[START Data for this task]
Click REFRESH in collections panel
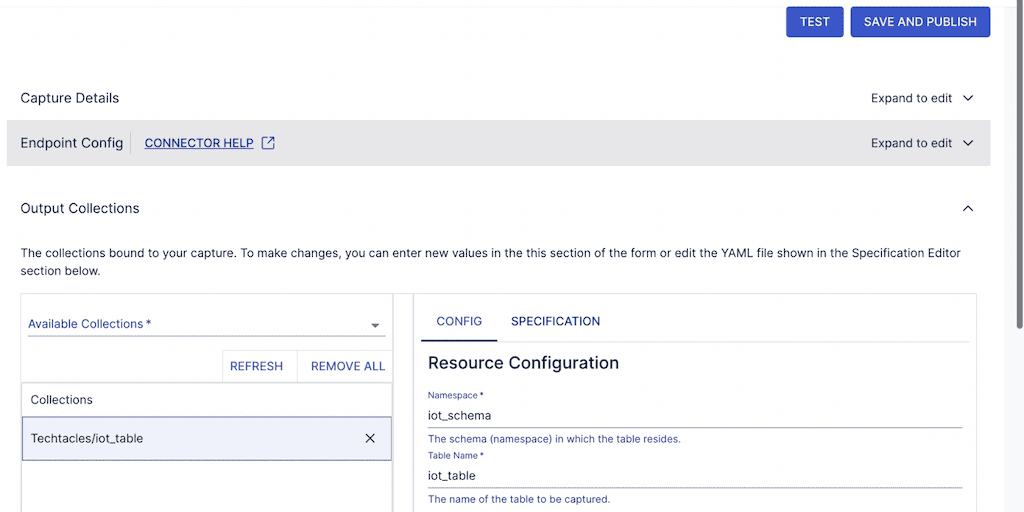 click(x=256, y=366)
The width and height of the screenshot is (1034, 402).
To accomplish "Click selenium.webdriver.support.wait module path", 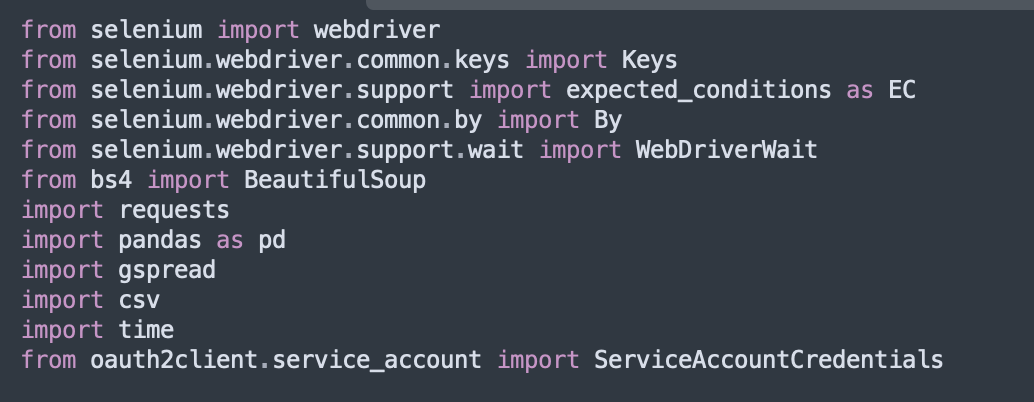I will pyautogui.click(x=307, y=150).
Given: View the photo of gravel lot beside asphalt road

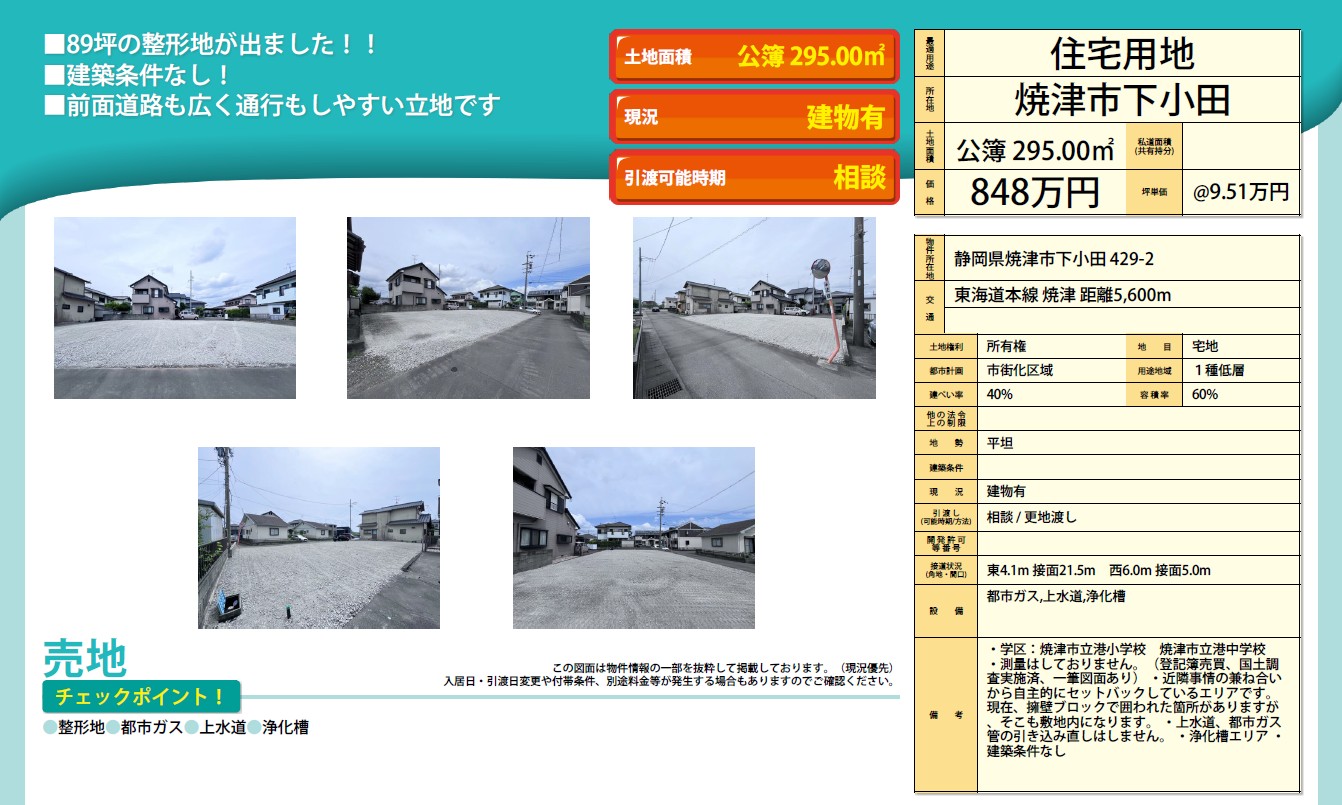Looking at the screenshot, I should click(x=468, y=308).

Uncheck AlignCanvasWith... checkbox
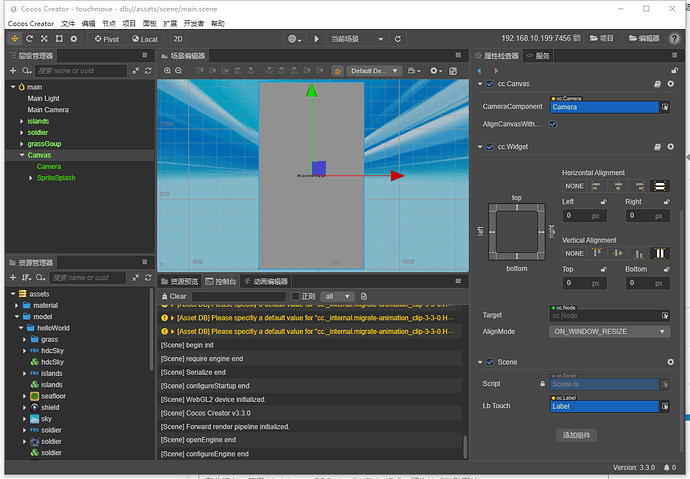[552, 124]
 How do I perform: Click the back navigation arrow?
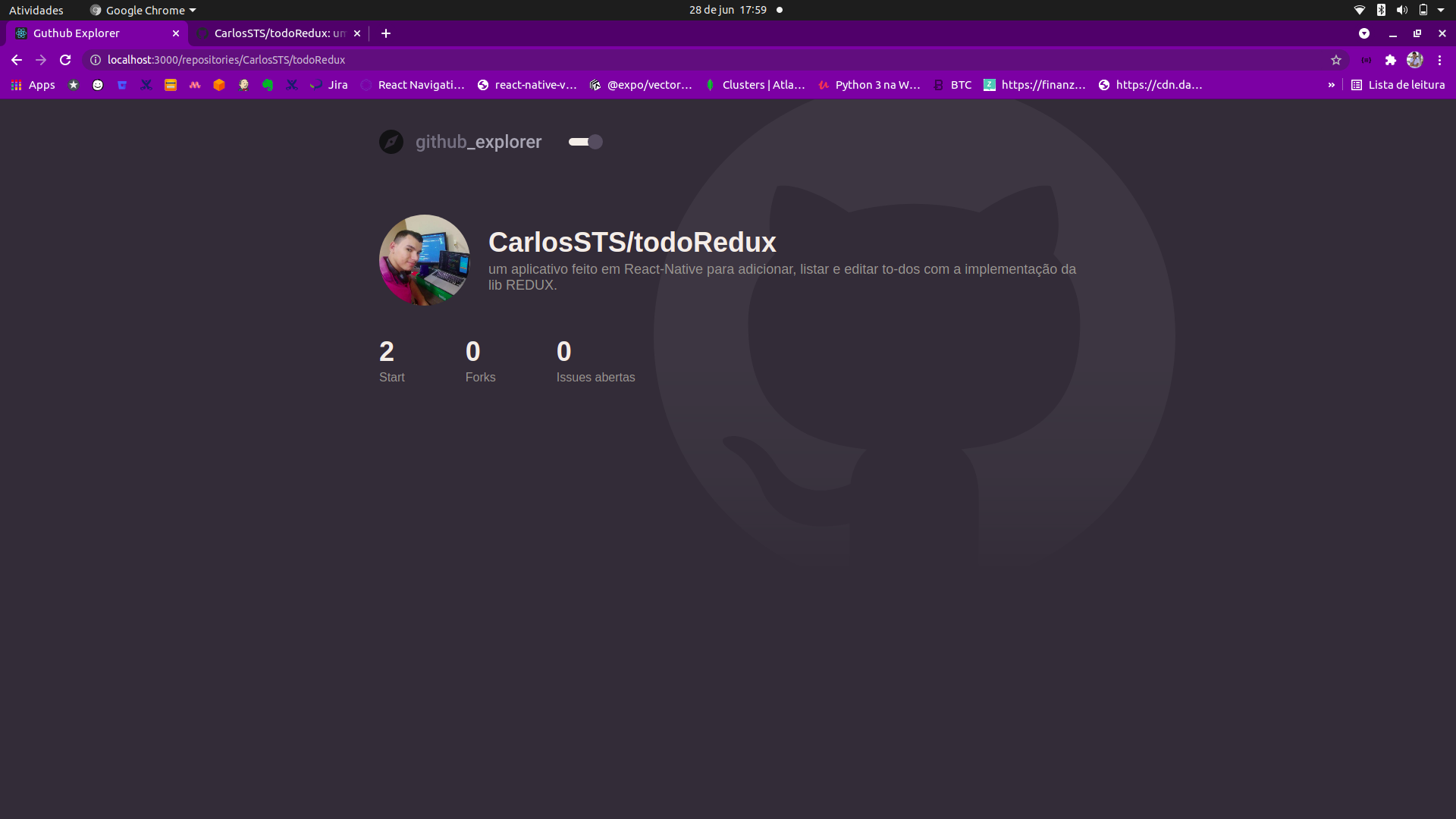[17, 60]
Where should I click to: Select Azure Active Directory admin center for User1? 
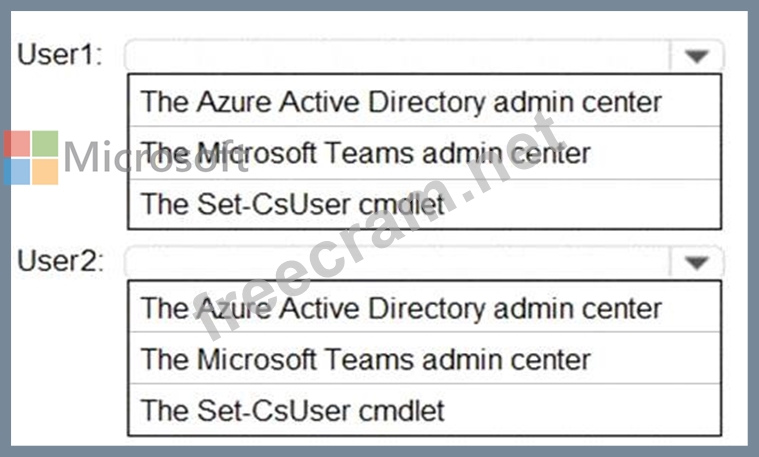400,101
[END Data for this task]
* _Instruction_
Update the records from the line that contains "Uncheck AlignCanvasWith... checkbox" through the end of the records by replacing "checkbox" with "check box" and leaving everything else unchanged. Return only those lines, without the pictures.

* _Response_
Uncheck AlignCanvasWith... check box
[552, 124]
 How do I perform: Click the back navigation arrow?
[17, 60]
Where should I click to: Select Azure Active Directory admin center for User1? 
400,101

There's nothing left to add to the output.